** Records shown follows **
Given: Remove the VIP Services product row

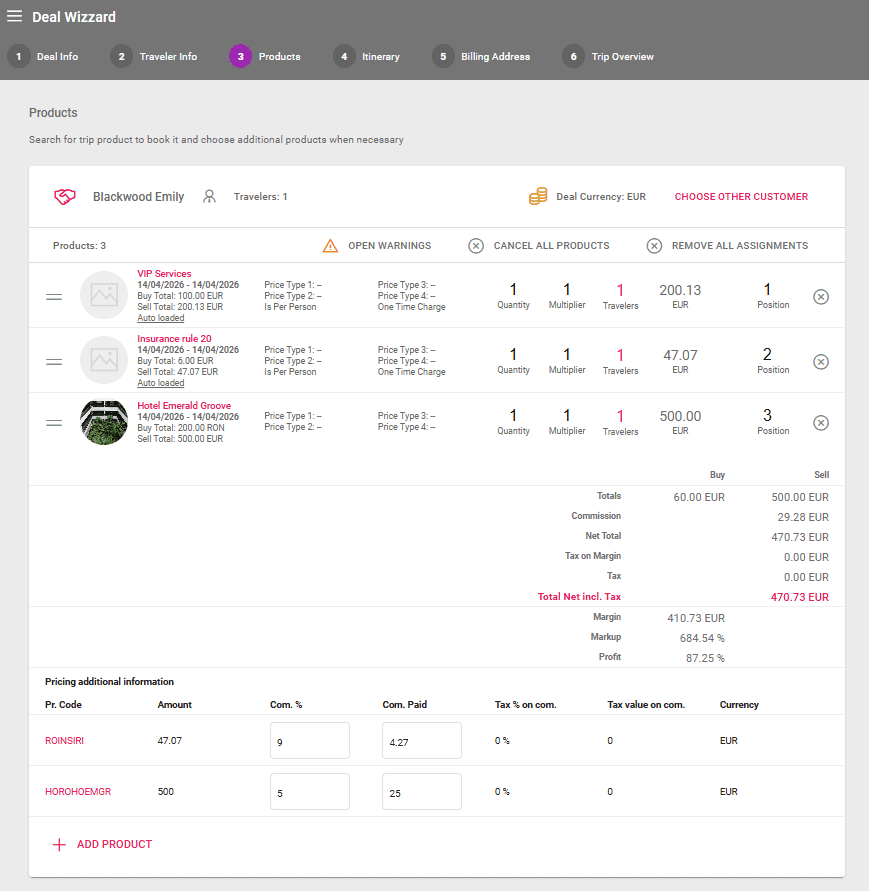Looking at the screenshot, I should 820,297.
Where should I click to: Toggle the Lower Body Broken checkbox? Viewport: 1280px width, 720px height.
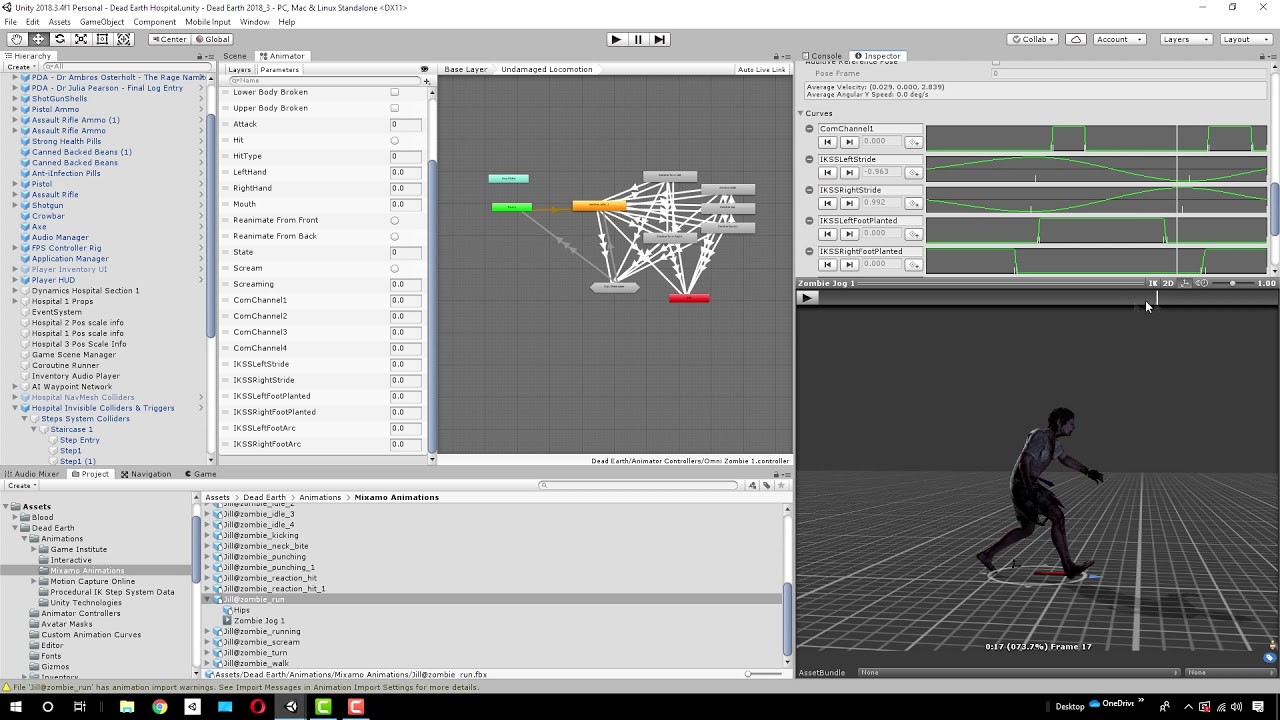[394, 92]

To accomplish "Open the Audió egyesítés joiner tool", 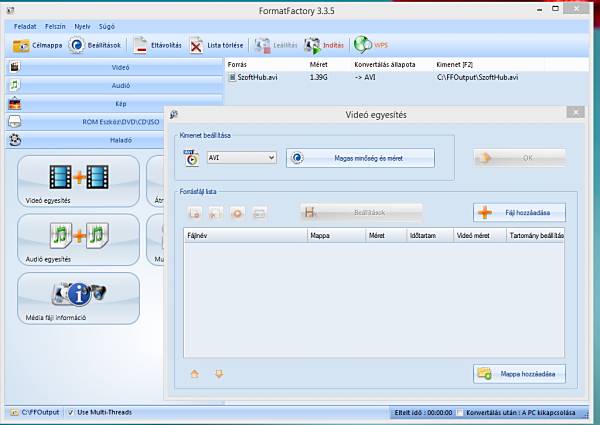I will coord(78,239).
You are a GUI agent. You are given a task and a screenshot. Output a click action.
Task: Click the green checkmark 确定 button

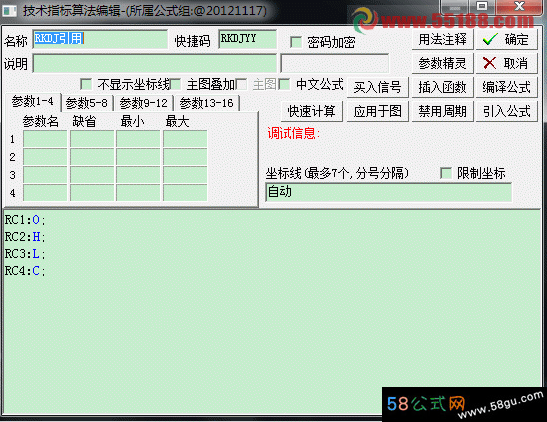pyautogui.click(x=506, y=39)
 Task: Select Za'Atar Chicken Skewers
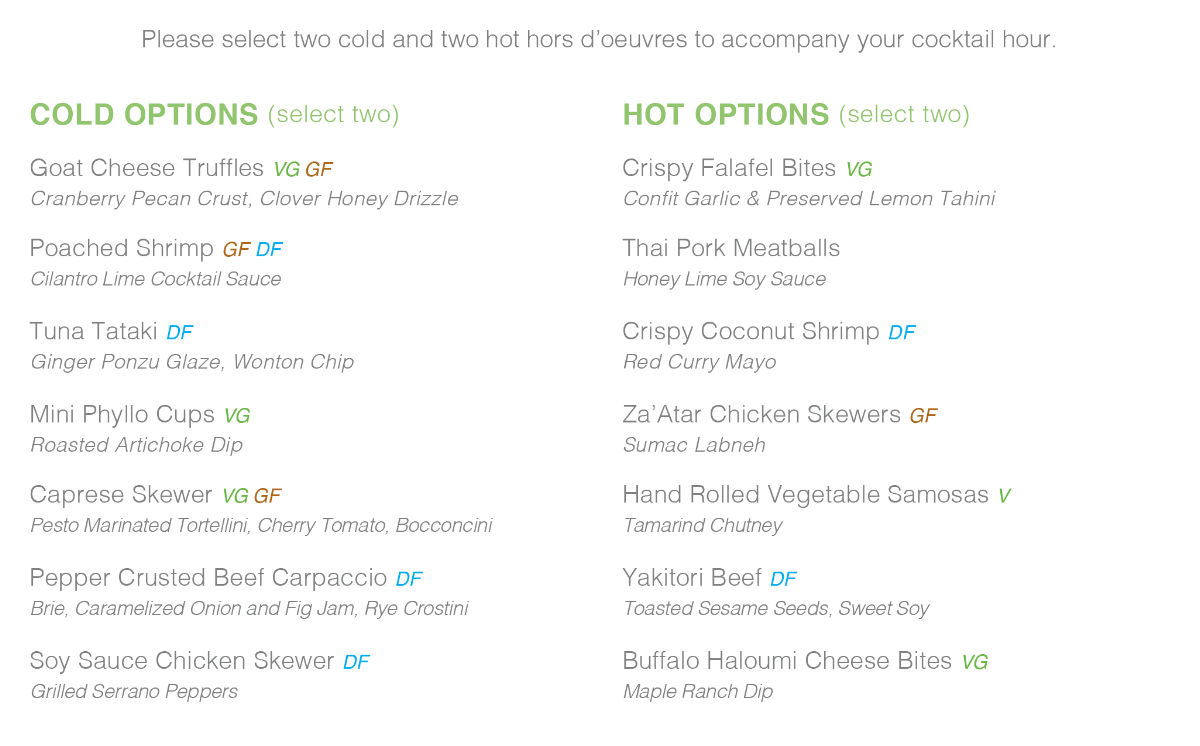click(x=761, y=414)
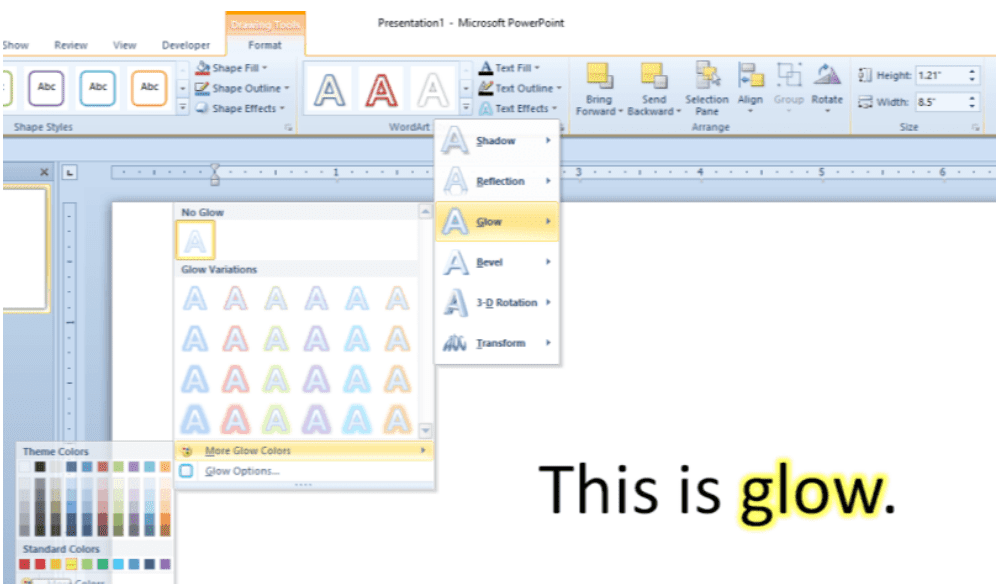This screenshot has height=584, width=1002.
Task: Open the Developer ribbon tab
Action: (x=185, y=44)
** End of Records shown **
- Activity:
Set the pictures aside and restate word for word only the lines from the line containing "Task: Click the green checkmark 确定 button" through the end of the entries above, both included.

- Task solution:
Task: Click the green checkmark 确定 button

pyautogui.click(x=506, y=39)
 Task: Select Za'Atar Chicken Skewers
click(x=761, y=414)
This screenshot has height=584, width=1002.
Task: Open the Developer ribbon tab
Action: (x=185, y=44)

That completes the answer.